I had heard people describe this as a feminist, gay Lord of the Rings – I had no idea how right they were.
The Priory of the Orange Tree is a fantasy of epic proportions, with a world that feels just as real as ours. Divided by fate and prejudices, we are introduced to the queendom of Inys and its ancient history, the Seiki and their companion dragons, Yscalin, and the army of the Nameless One. And though there are quite a few male characters in The Priory, the story is definitely led by strong, female characters. And it was about time a book like this existed.
Samantha Shannon has succeeded in weaving a tale that, though using well-known fantasy settings and elements, feels entirely new and exciting. In a world of old, men and women hold equal power. Draconic creatures come in different levels of awful and fire-breathing.
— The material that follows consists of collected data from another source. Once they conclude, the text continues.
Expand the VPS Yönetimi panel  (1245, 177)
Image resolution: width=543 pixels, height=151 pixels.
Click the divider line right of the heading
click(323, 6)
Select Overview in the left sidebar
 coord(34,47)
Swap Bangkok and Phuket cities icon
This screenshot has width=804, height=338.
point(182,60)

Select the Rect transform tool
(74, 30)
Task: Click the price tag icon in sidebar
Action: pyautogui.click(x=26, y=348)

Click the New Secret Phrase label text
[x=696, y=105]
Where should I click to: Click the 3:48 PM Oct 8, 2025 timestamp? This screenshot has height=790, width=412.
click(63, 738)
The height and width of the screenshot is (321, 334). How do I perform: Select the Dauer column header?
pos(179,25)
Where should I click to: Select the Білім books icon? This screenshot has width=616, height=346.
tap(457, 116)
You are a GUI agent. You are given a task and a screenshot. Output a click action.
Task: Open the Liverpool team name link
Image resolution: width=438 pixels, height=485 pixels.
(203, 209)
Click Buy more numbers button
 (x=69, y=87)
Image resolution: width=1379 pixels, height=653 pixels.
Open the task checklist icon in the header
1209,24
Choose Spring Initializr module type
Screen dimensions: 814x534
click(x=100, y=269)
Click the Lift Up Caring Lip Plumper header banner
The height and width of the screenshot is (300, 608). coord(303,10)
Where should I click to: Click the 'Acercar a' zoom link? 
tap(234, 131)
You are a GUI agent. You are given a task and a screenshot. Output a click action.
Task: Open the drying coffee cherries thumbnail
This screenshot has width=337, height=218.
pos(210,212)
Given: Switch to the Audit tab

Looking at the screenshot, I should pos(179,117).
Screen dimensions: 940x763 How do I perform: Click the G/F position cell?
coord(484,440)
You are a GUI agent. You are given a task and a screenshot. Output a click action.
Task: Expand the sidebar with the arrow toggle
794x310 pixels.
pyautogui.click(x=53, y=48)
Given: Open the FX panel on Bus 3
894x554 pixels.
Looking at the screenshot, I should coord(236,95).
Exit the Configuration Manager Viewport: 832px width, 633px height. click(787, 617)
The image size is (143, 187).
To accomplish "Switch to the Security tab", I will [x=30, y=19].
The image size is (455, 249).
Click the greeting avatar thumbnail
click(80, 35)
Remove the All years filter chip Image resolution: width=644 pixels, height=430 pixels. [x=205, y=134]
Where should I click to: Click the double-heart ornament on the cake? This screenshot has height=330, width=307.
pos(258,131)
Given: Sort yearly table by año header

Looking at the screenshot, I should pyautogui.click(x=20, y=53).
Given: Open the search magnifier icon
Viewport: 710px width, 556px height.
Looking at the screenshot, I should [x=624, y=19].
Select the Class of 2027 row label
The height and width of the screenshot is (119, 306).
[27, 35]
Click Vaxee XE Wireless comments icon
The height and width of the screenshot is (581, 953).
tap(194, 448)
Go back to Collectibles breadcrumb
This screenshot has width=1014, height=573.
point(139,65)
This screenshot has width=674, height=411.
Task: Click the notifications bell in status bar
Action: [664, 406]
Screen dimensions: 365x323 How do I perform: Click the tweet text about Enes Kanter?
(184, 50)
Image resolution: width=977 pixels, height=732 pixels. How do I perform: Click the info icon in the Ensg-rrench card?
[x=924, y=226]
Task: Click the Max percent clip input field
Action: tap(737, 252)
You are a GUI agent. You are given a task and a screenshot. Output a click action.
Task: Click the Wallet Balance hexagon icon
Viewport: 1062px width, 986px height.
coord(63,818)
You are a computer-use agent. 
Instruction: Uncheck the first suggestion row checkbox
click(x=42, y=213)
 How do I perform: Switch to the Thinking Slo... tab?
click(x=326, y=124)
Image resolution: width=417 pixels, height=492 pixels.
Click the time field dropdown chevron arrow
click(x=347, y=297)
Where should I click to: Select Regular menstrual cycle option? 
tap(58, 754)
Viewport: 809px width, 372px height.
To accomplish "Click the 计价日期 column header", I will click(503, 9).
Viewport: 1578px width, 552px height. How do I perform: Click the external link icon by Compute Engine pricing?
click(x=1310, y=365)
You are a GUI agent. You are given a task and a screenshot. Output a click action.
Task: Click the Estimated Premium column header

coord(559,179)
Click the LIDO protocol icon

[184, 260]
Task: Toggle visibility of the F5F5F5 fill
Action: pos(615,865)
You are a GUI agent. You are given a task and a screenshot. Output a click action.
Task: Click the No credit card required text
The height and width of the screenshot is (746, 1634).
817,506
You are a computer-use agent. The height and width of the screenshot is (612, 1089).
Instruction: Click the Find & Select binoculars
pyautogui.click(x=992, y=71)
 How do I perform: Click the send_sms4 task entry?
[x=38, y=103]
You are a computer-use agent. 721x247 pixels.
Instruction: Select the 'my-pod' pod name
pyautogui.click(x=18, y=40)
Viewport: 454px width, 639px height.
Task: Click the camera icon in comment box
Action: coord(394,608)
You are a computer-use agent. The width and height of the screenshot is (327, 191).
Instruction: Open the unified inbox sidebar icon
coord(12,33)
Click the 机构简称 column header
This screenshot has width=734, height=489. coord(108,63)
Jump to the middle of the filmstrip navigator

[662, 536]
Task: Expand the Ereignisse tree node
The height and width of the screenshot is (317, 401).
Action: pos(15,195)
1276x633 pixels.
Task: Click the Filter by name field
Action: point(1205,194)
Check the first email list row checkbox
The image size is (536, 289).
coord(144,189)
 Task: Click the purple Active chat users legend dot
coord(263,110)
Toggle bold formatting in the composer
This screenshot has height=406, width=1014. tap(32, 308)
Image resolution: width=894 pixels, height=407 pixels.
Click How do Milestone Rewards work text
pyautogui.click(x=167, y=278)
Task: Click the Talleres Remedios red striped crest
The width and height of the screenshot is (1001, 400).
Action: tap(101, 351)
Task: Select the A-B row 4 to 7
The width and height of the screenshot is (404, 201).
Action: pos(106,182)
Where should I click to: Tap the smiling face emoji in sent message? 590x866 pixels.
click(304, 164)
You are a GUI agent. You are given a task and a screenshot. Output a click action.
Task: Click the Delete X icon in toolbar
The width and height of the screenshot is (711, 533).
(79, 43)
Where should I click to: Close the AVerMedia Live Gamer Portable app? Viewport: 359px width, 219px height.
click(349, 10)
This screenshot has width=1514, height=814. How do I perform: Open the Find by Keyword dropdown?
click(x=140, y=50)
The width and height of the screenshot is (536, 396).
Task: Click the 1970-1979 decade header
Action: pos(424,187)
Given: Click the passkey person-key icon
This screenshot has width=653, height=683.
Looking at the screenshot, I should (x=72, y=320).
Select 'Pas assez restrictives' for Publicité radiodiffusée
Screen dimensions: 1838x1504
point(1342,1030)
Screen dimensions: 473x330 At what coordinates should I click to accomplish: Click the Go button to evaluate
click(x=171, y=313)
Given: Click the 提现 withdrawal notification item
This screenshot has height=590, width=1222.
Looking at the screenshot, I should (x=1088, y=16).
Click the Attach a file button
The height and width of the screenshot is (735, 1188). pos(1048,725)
And in a battle of good versus evil, black versus white, the grey moments add a surprising perspective. And because of that, this book is not just a hit for feminist readers, or readers of the LGBTQ+ community. It is a story for LotR lovers, GoT fans, and all readers willing to immerse themselves into a story of war, love, hope and sacrifice.
The characters of The Priory are incredibly well-rounded, and I found myself loving the way their tales intertwined to create a fantastic final showdown between good and evil. Especially Ead captured my heart right from the start, and being able to dive deeper into the intricacies of her personal history was a treat. Though Loth and Tané are close seconds, and Sabran grew on me quickly. Something I feel like I need to mention here as well, is my absolute love for the Saints of Virtudom, which added an entirely new layer to the characters in my eyes. Reminiscent of core values introduced in other books, such as the courageous Gryffindors or Queen Lucy the Valiant (of Narnia), the taking of a patron Saint allowed us to get to know characters through their own eyes. It showed us what they most valued, what they strived to achieve. And quite frankly, it made me wonder who I would have taken as Saint. But more generally, it made the characters feel real.
The story of the Priory of the Orange Tree focuses on a threat, a promise if you may, that the Nameless One will return one day to destroy the world as our characters know it. And though this might seem like a very pressing threat, which it is, Shannon still takes her time to set up the story properly. Because of that, the Priory definitely feels like a train gaining speed and momentum. Once all the pieces are in place, the wheels speed up, and there is no stopping those wheels until we reach the end.
The Priory of the Orange Tree will receive nothing but love and praise from me, as you can probably tell. And though I know this might not be the case for everyone, I encourage you to give it a try. This book is a solid 5/5 stars for me, and will remain one of my favourites for the rest of my life.